The cybersecurity company discovered the ransomware deployed against an unnamed U.S.-based business, noting no apparent connections to any known ransomware actors. Nevertheless, a deeper examination of Rorschach’s source code reveals similarities to Babuk ransomware and LockBit 2.0, while the ransom notes sent to victims appear to be inspired by Yanluowang and DarkSide.

Rorschach ransomware’s most notable aspect is the use of a technique called DLL side-loading to load the ransomware payload, a method previously unobserved in such attacks. This development signifies a new level of sophistication in the tactics employed by financially motivated groups to avoid detection.

The ransomware is reportedly deployed by abusing Palo Alto Network’s Cortex XDR Dump Service Tool (cy.exe) to sideload a library called “winutils.dll.” Another distinct characteristic is its highly customizable nature and the use of direct syscalls to manipulate files and bypass defense mechanisms.

Rorschach ransomware is also responsible for terminating a predefined list of services, deleting shadow volumes and backups, clearing Windows event logs to erase forensic trails, disabling the Windows firewall, and even self-deleting after completing its actions.

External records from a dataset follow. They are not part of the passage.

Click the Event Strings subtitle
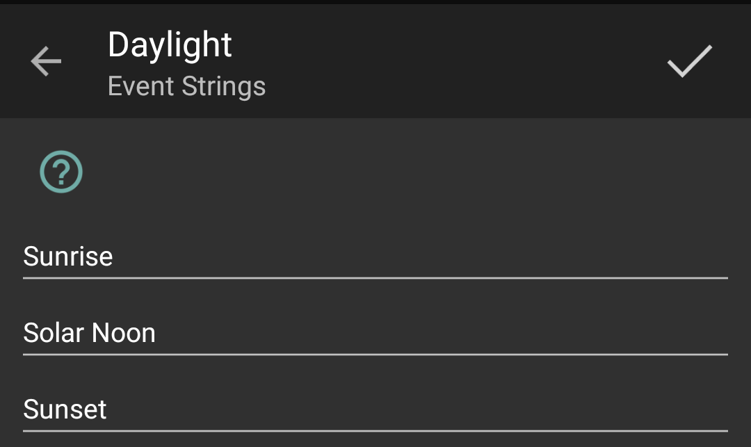The height and width of the screenshot is (447, 751). pos(186,87)
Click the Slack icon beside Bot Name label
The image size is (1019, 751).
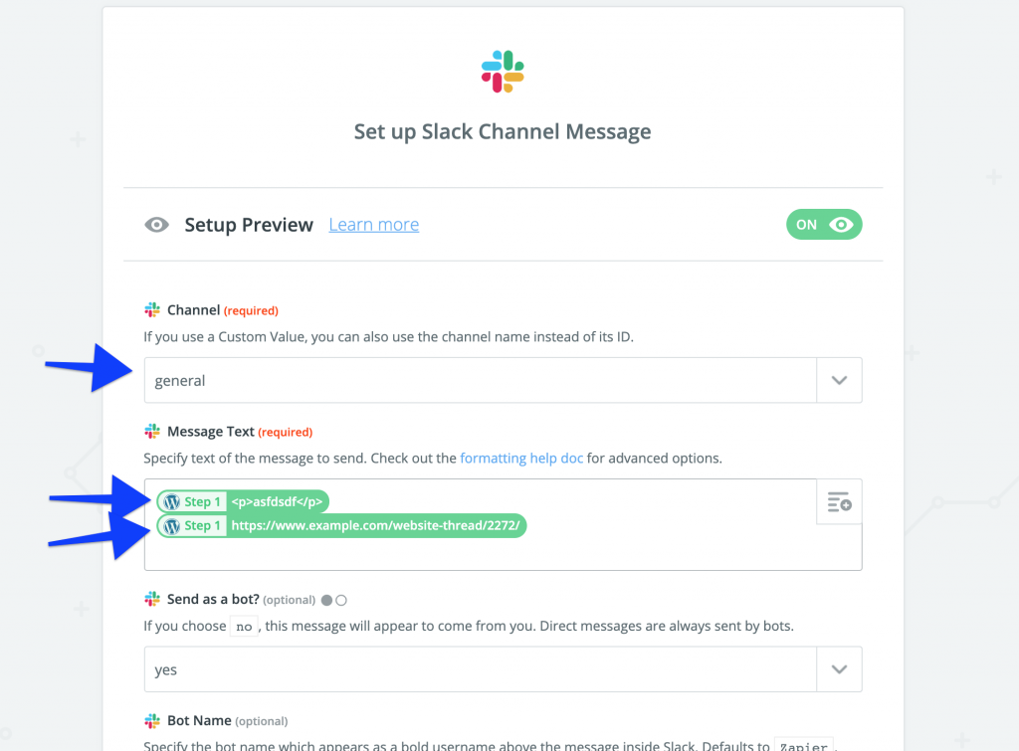coord(153,720)
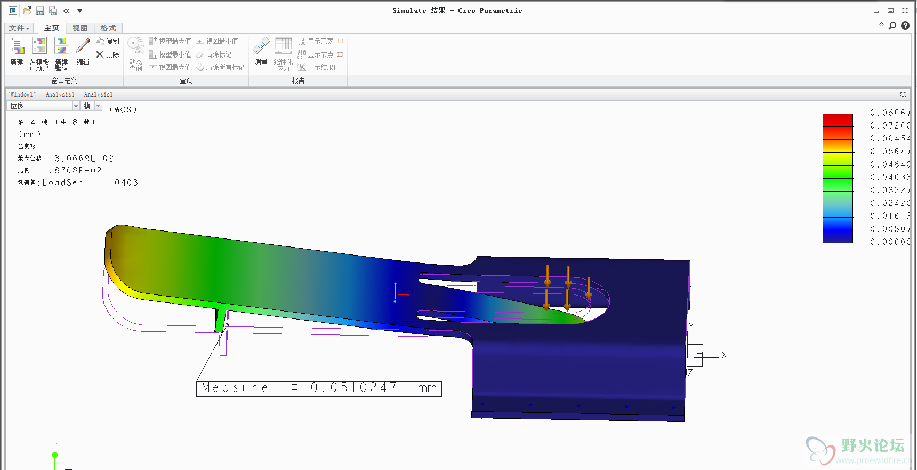Open the quick access toolbar customize arrow
The image size is (917, 470).
79,11
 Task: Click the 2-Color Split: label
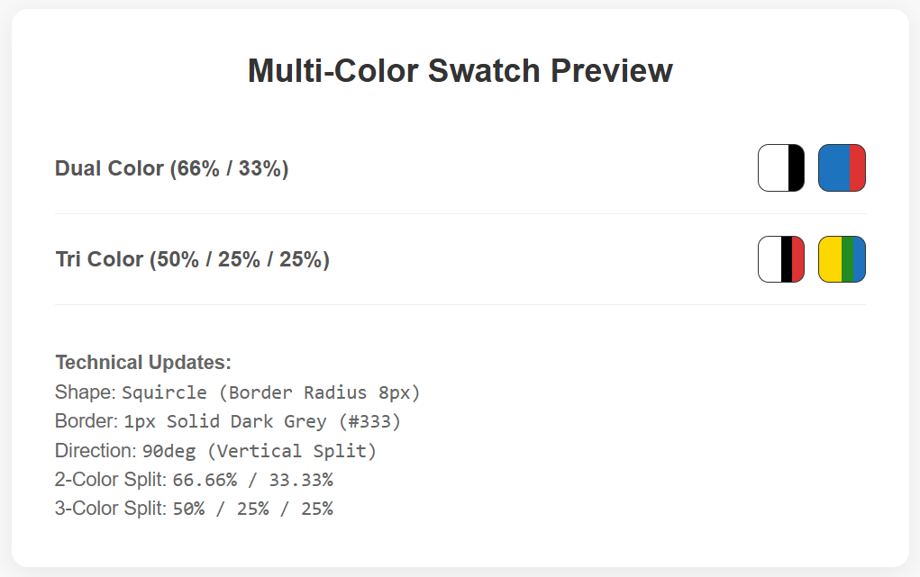click(111, 480)
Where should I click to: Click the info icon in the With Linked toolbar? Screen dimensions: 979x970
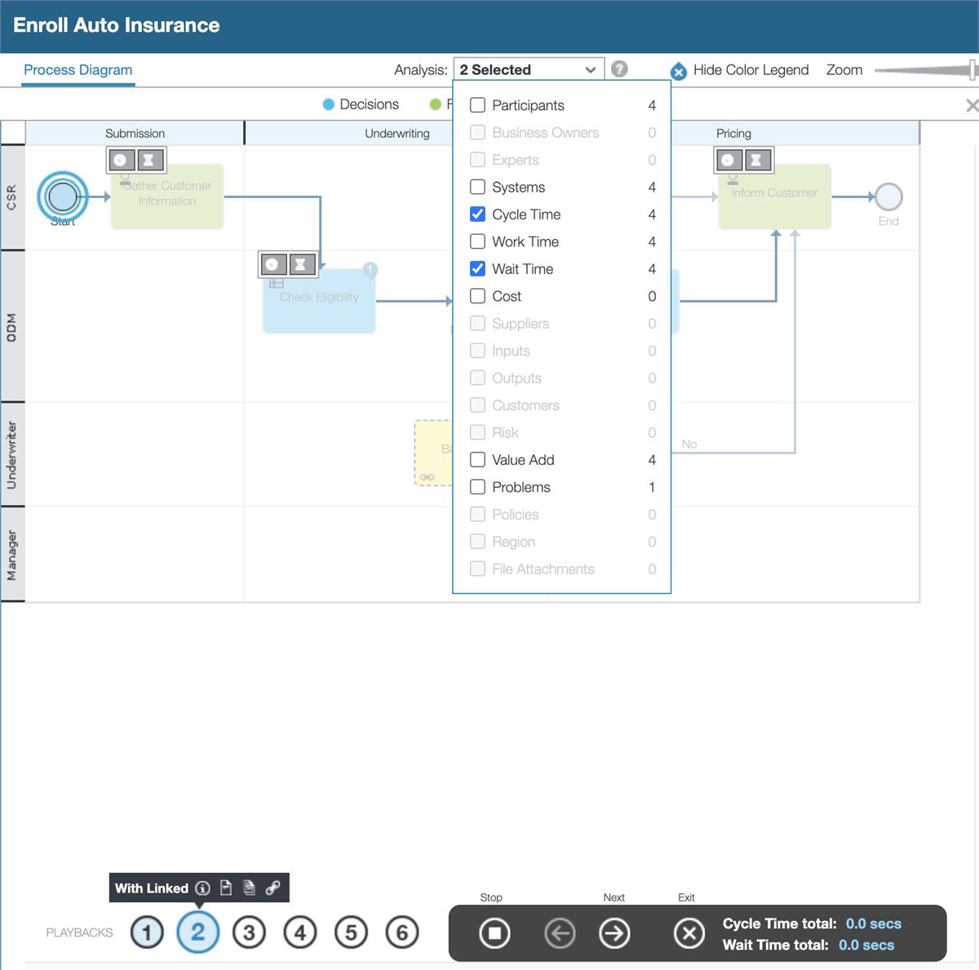point(202,888)
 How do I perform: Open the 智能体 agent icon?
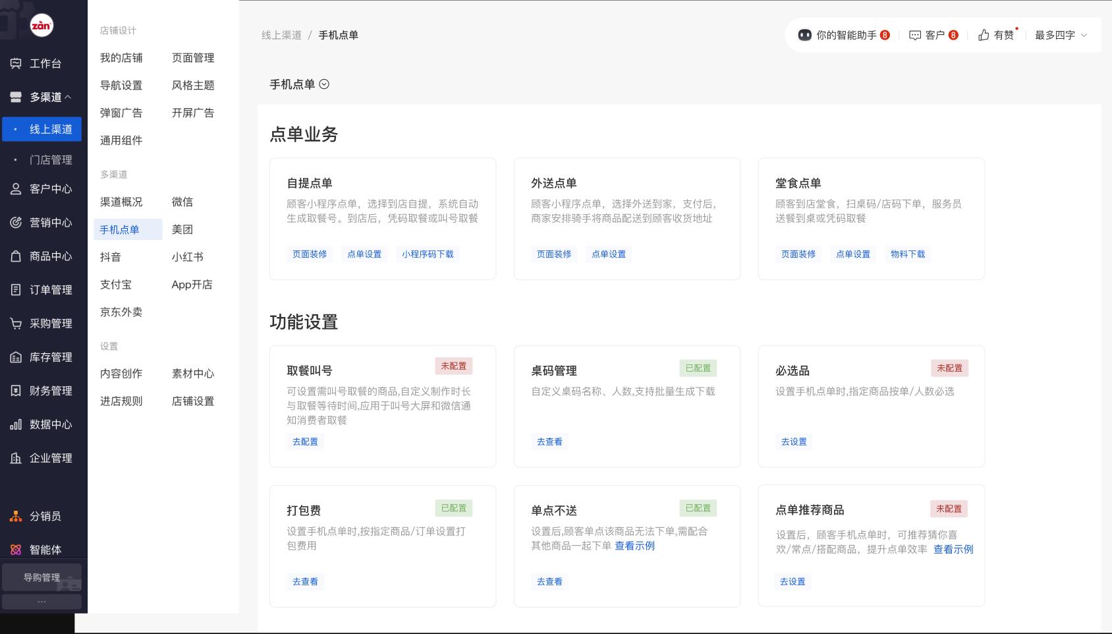16,550
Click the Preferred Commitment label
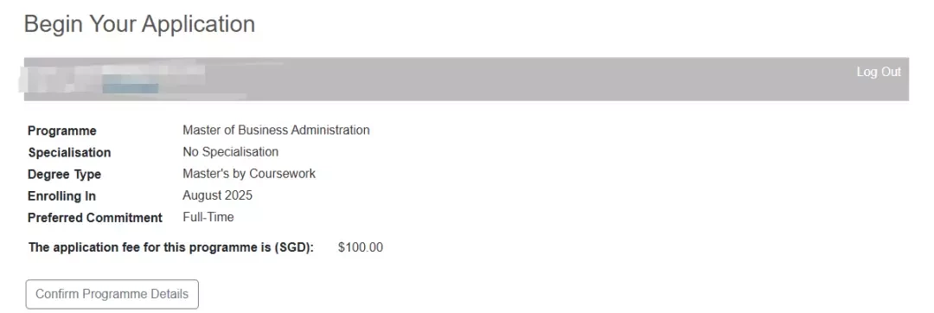Image resolution: width=934 pixels, height=313 pixels. click(95, 218)
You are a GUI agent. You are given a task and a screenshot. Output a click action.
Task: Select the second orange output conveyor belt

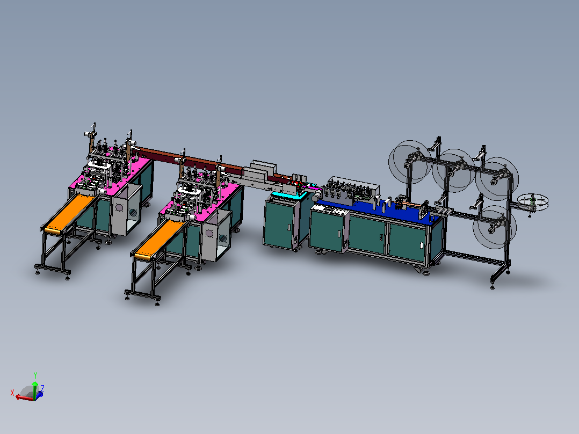coord(159,238)
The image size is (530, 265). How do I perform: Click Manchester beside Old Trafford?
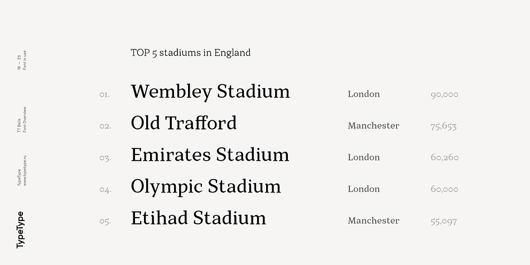tap(373, 126)
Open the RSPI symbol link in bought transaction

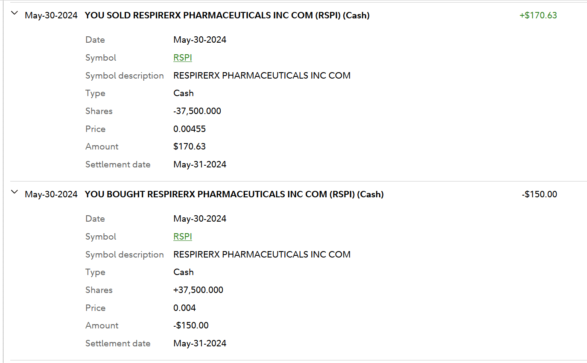click(x=183, y=237)
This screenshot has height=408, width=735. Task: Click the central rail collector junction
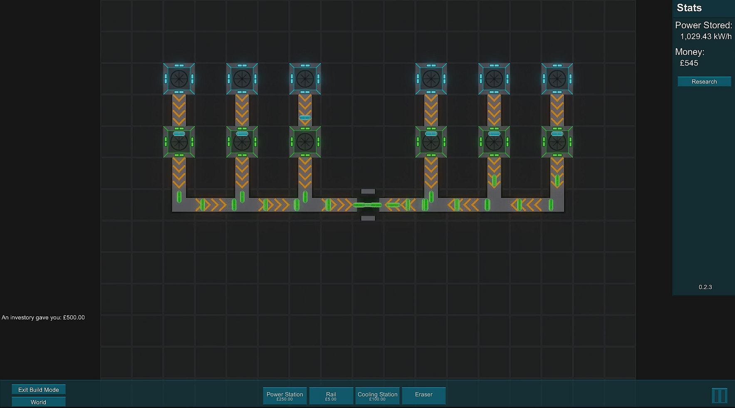[x=368, y=205]
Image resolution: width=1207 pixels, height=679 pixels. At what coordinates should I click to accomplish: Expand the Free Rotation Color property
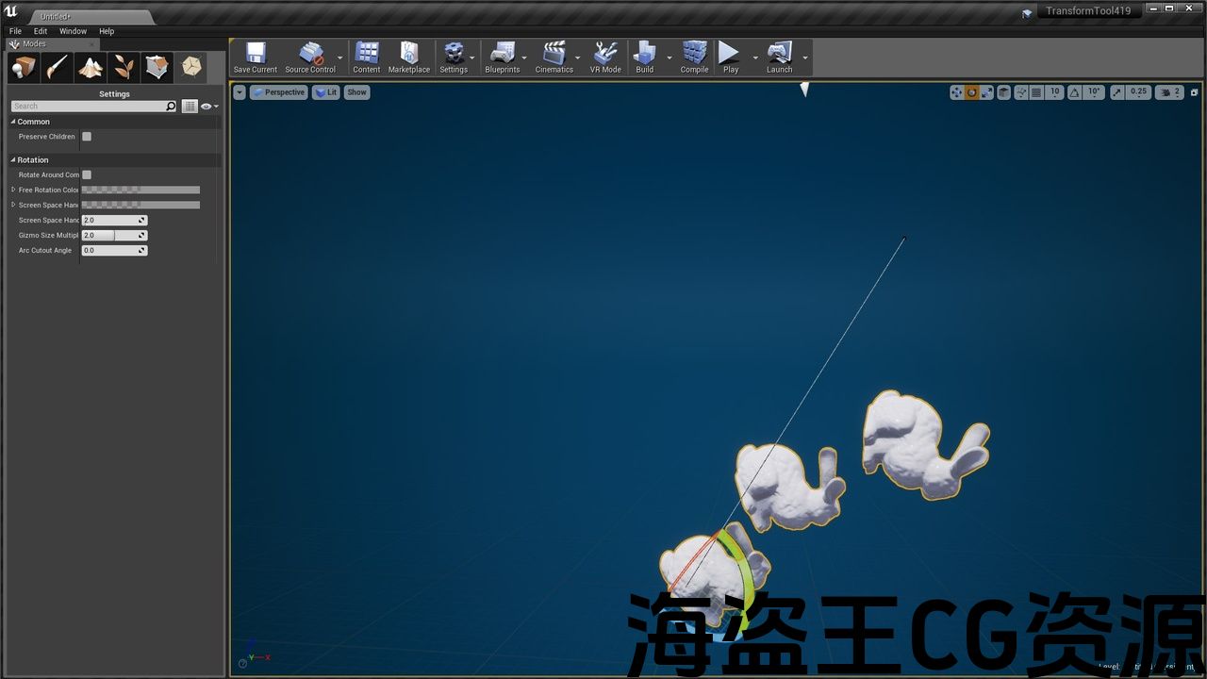[13, 190]
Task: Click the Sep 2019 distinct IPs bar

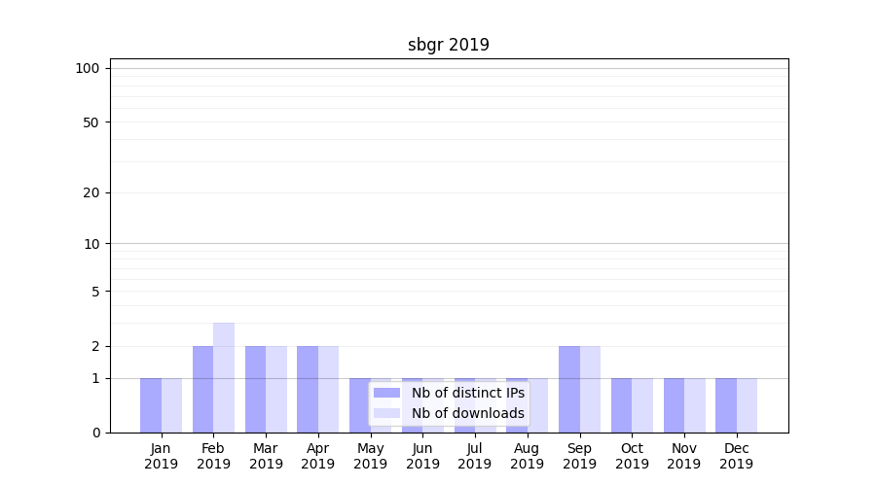Action: [568, 389]
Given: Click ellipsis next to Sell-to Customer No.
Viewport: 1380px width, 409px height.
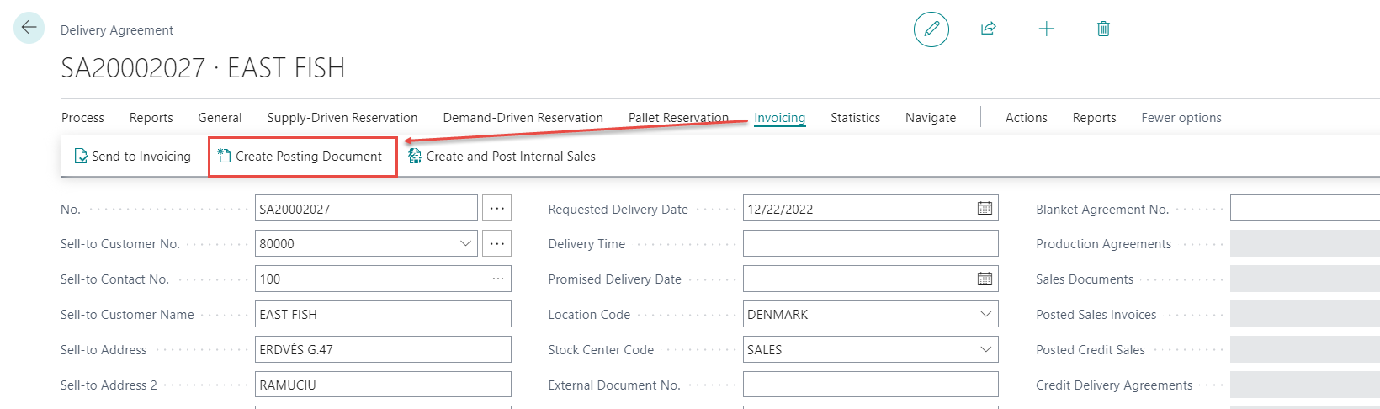Looking at the screenshot, I should (x=497, y=244).
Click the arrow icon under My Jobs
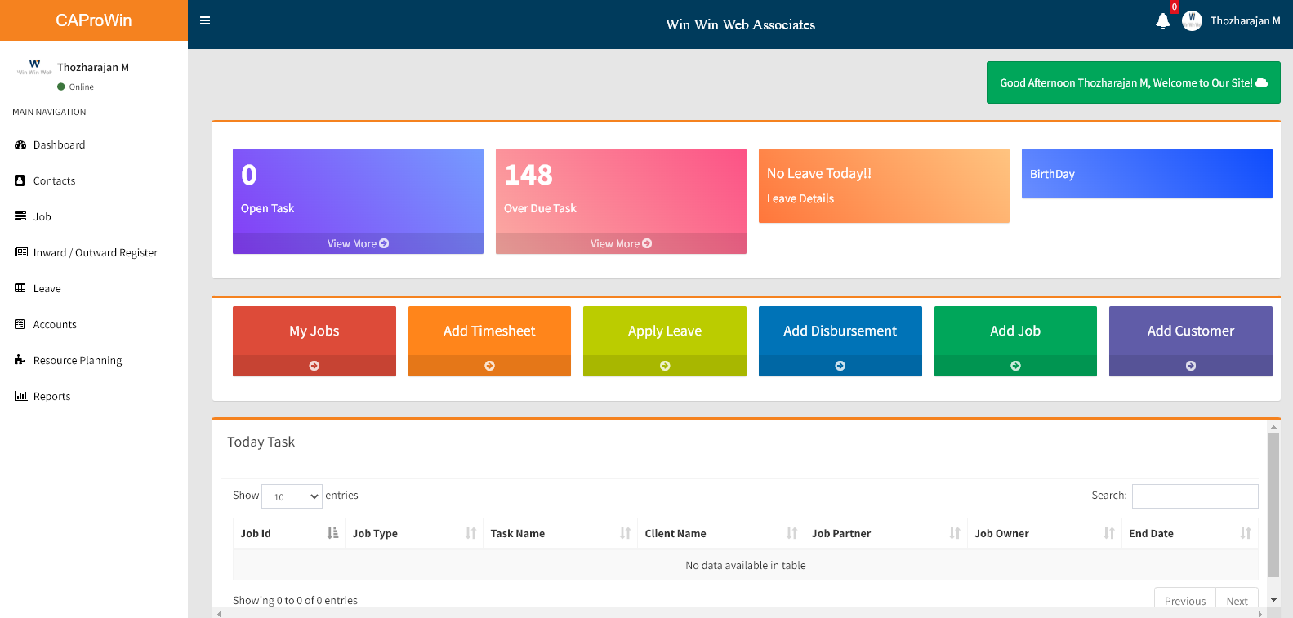The image size is (1293, 618). 314,366
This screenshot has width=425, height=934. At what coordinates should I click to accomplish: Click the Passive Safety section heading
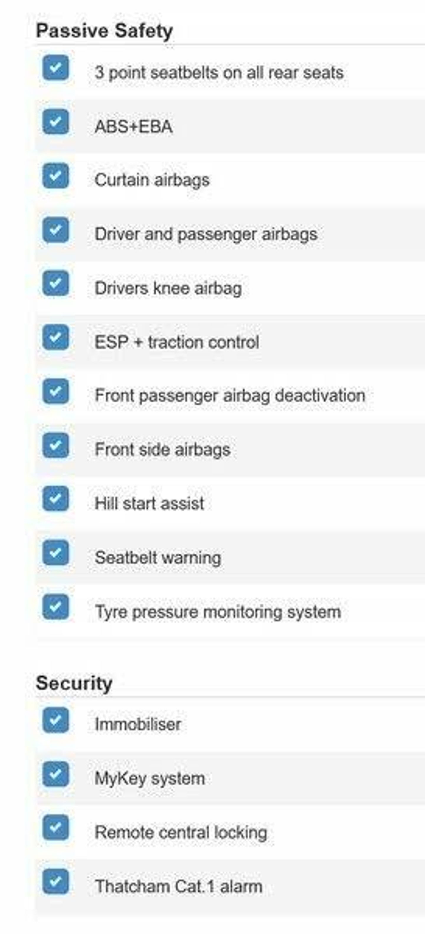click(104, 31)
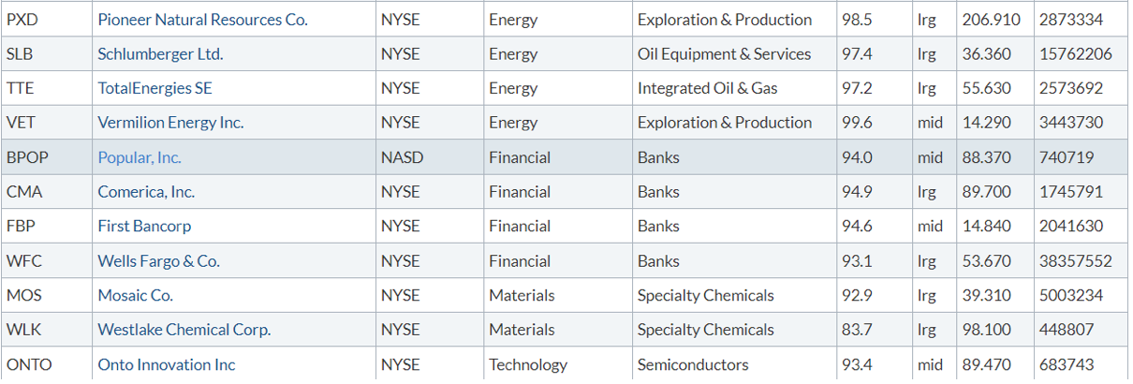
Task: Select Integrated Oil & Gas cell
Action: [x=734, y=89]
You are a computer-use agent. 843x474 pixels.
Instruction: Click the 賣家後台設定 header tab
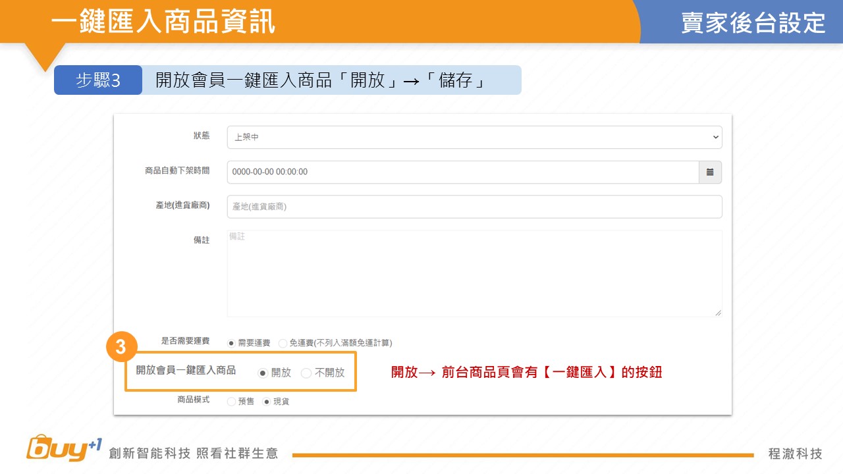pyautogui.click(x=753, y=23)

Researchers from Check Point and South Korean cybersecurity firm AhnLab, which mistakenly attributed the infection chain to DarkSide in February, report that internal propagation is achieved by compromising the domain controller and creating a group policy. Like other malware strains observed in the wild, Rorschach ransomware avoids machines located in the Commonwealth of Independent States (CIS) countries by checking the system language.

Rorschach ransomware employs an efficient and fast hybrid-cryptography scheme, combining curve25519 and eSTREAM cipher hc-128 algorithms for encryption purposes, according to researchers Jiri Vinopal, Dennis Yarizadeh, and Gil Gekker. The encryption process targets specific portions of file content rather than the entire file and employs additional compiler optimization methods, making it a “speed demon.”

In five separate tests conducted by Check Point in a controlled environment, Rorschach encrypted 220,000 files within an average of four minutes and 30 seconds, while LockBit 3.0 took around seven minutes. The researchers highlighted that Rorschach’s developers implemented new anti-analysis and defense evasion techniques to avoid detection and make it more challenging for security software and researchers to analyze and mitigate its effects.

The findings coincide with Fortinet FortiGuard Labs’ details on two emerging ransomware families, PayMe100USD, a Python-based file-locking malware, and Dark Power, written in the Nim programming language.